Sunday, September 1, 2024

Spiritual Quote of the Day (Eugene Lee-Hamilton, on the Archangel Michael)

 “From out the depths of crocus-coloured morn,
With rush of wings, the strong Archangel came,
And diamond spear; and leapt, as leaps a flame,
On Satan, where the light was scarcely born;
And rolled the sunless Rebel, bruised and torn,
Upon the earth’s bare plain, in dust and shame.”—English poet Eugene Lee-Hamilton (1845-1907), “On Raphael’s Archangel Michael,” in Sonnets of the Wingless Hours (1894)
 
I’m not making any extraordinary confession in writing that I had neither heard of Eugene Lee-Hamilton nor encountered his poetry until the other day. Considered a minor poet if interesting poet even in his own time, he was rapidly forgotten by the critical establishment after his death. I’d be hard-pressed to think of any anthology of Victorian poetry where he figures at all.
 
So, to satisfy your curiosity: I came across this poem in a review of his work by Edith Wharton, and published in 1996 in Edith Wharton: The Uncollected Critical Writings.
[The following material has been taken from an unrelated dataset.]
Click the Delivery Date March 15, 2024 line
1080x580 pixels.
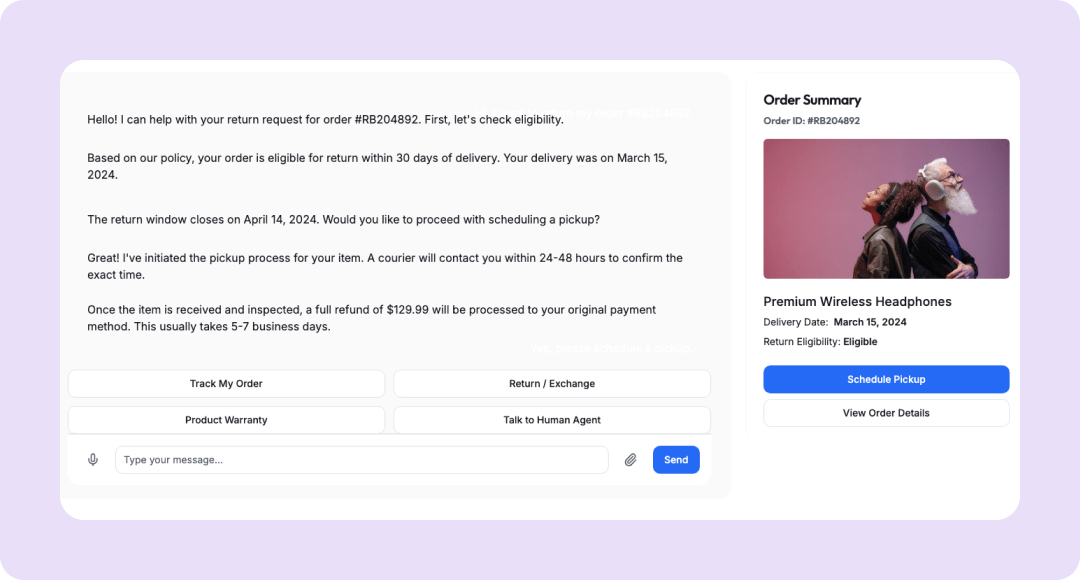[x=835, y=322]
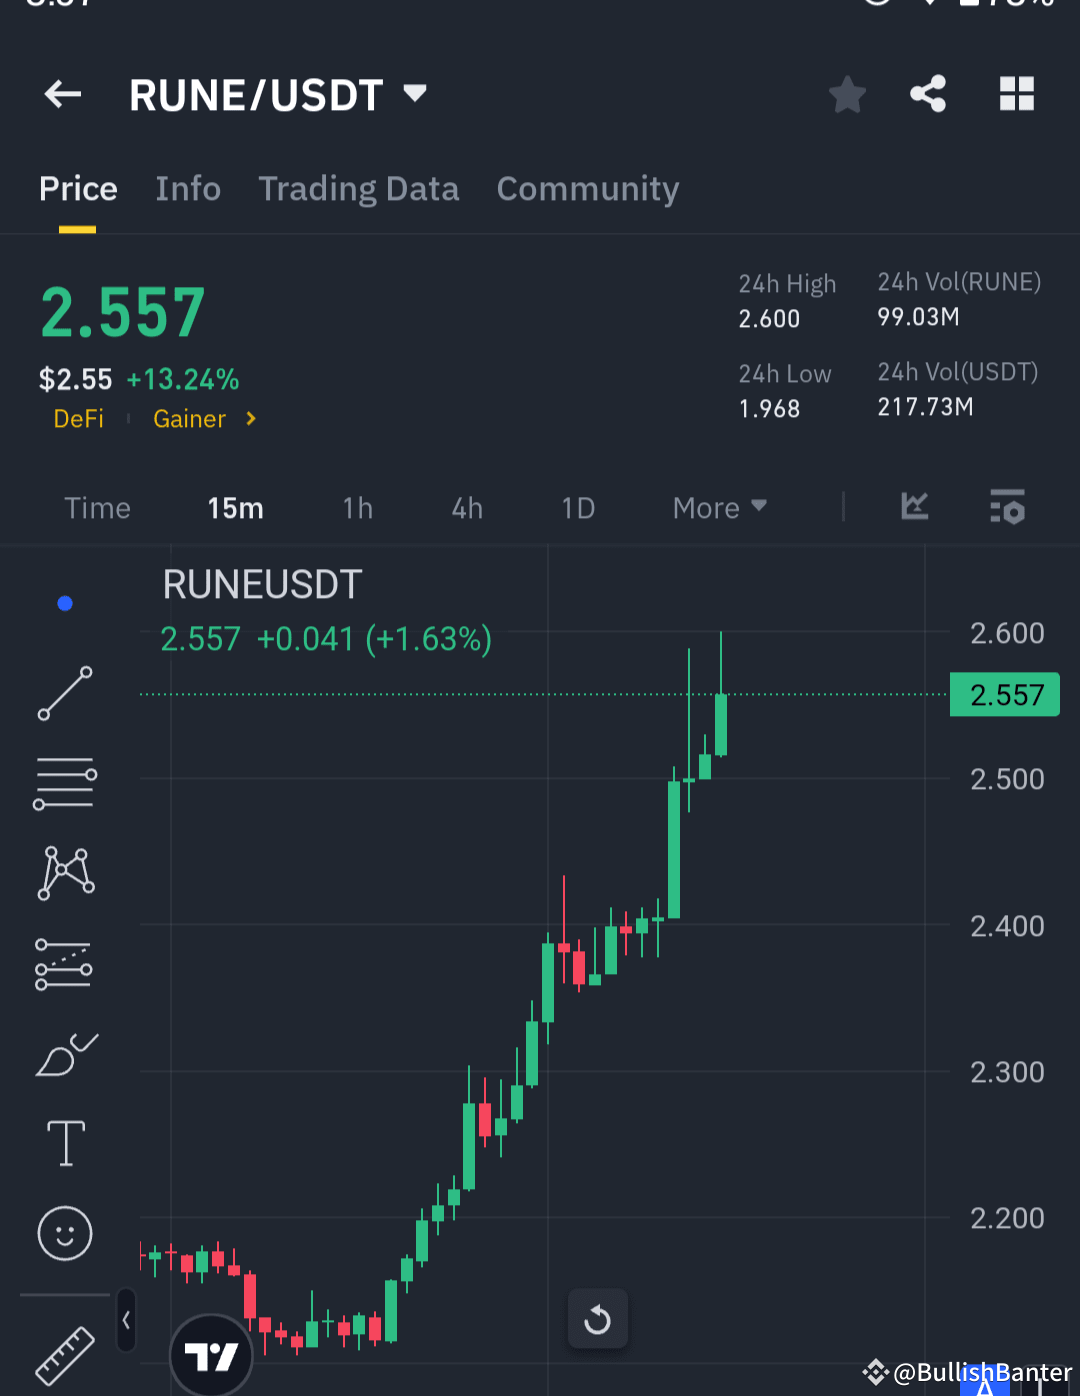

The notes to this latter volume indicate that Lee-Hamilton became an invalid as a result of his service in the British Embassy in Paris in the Franco-Prussian War.
 
While Wharton’s fame rests on her novels and short stories, her book reviews and other essays indicate that she was a perceptive reader of others, as in this comment on how the poet’s medical condition affected his emotional state and creative productivity:
 
“He suffered too much, and was too keenly sensitive to all the joy and beauty denied him, not to have his moods of dark relapse; but his verse proves that, as the years passed, he found increasing strength to bear his pain, and increasing consolation, in that very sensitiveness to imaginative reactions that had once been the cause of his intensest misery.”
 
(The image accompanying this post, Saint Michael Vanquishing Satan, was painted by the Italian Renaissance artist Raphael in 1518.)